Aim: Return each line of the data below verbatim, omitting the pictures from your answer.

The records:
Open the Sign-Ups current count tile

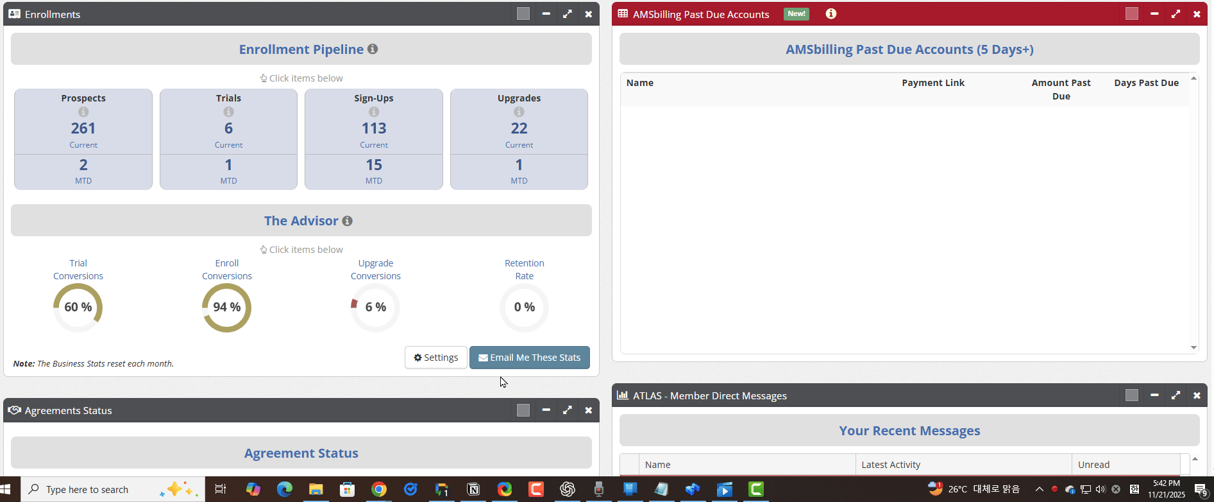tap(374, 128)
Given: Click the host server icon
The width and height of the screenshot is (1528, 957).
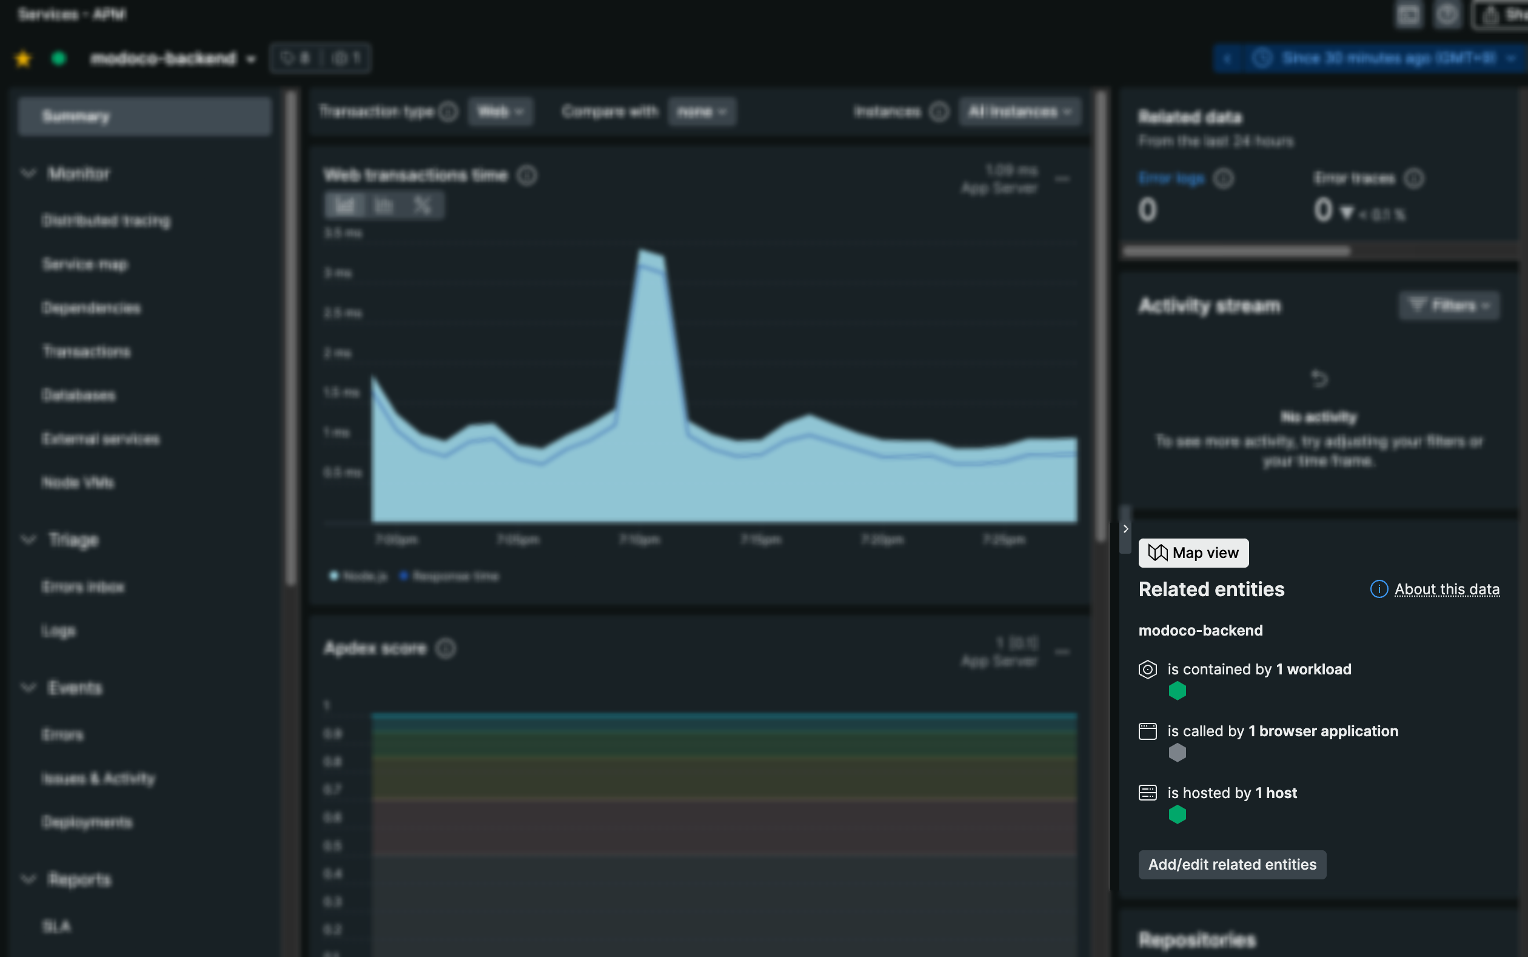Looking at the screenshot, I should click(1147, 792).
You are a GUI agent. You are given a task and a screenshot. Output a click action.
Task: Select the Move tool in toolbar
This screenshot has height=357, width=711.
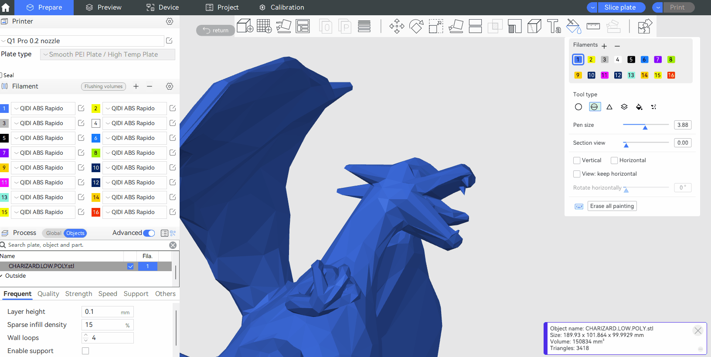point(397,26)
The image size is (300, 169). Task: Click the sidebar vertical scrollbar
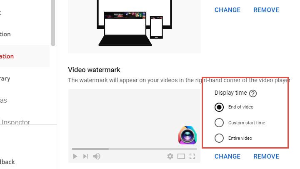53,23
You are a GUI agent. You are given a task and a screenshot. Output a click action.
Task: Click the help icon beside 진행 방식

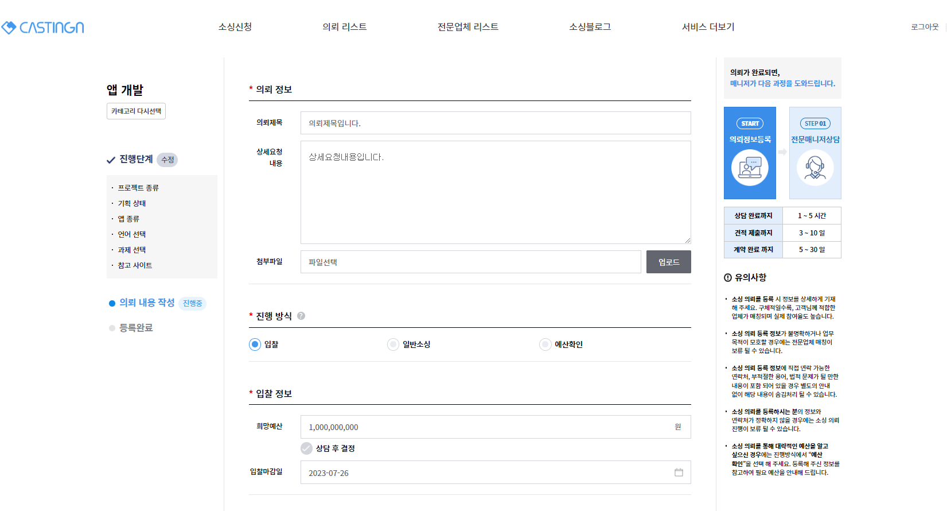301,316
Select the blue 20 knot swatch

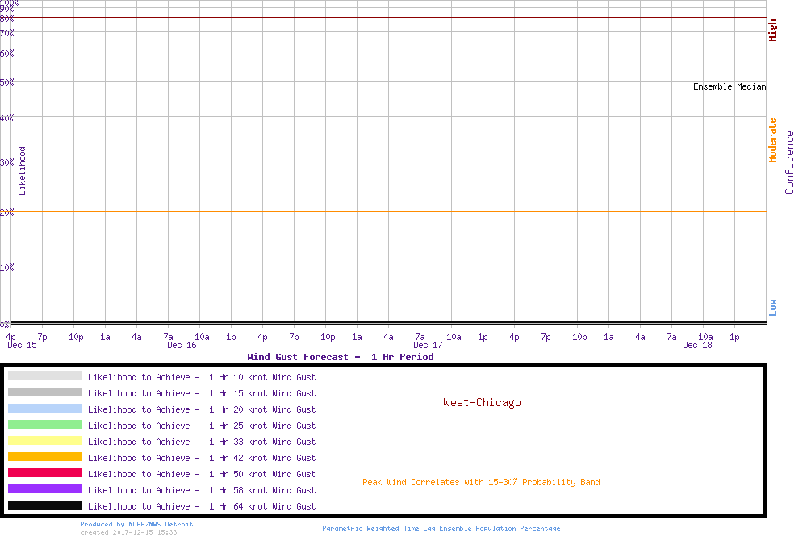coord(44,409)
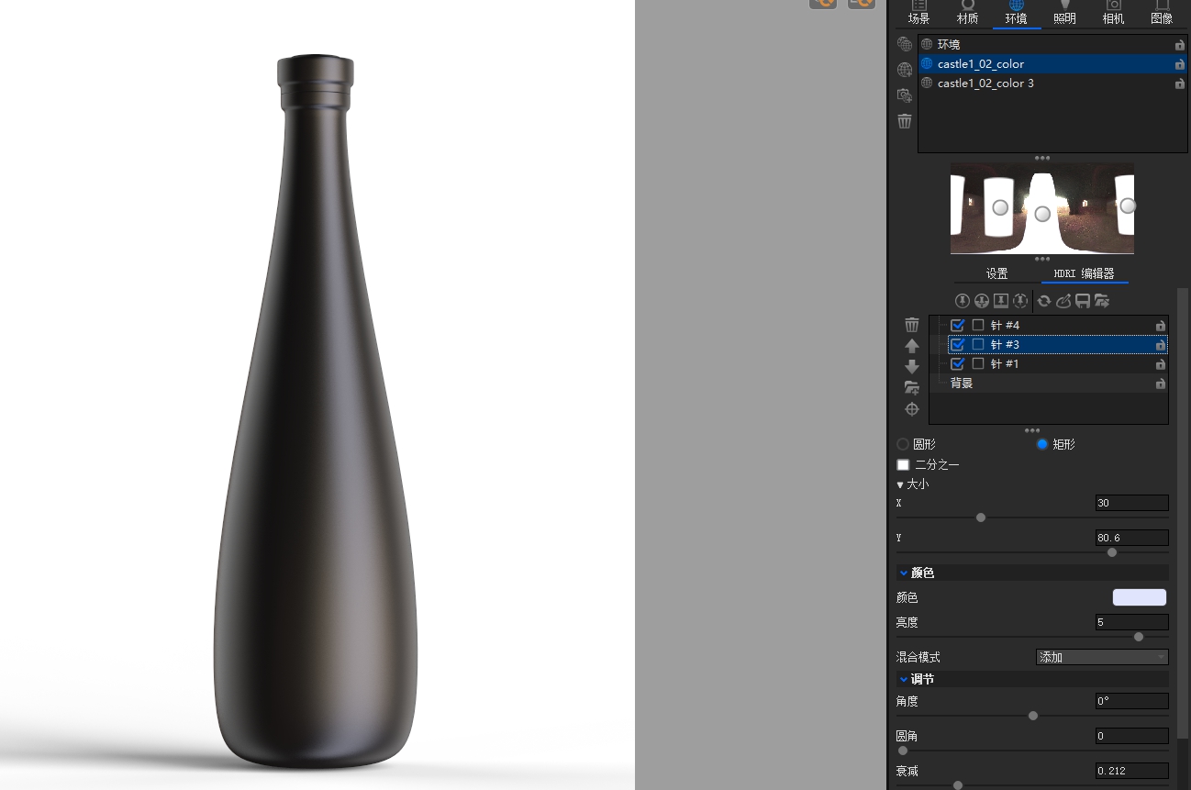Enable the 二分之一 checkbox

pos(903,464)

Completed exercise:
Open the Sign-Ups current count tile

tap(374, 128)
Given: Click the host server icon
The width and height of the screenshot is (1528, 957).
Looking at the screenshot, I should click(1147, 792).
You are a GUI agent. You are given a task and a screenshot. Output a click action.
Task: Select the Move tool in toolbar
This screenshot has height=357, width=711.
point(397,26)
The image size is (300, 169). Task: Click the sidebar vertical scrollbar
53,23
You are a GUI agent. You are given a task and a screenshot. Output a click action.
Task: Click the help icon beside 진행 방식

301,316
Select the blue 20 knot swatch

coord(44,409)
Enable the 二分之一 checkbox

pos(903,464)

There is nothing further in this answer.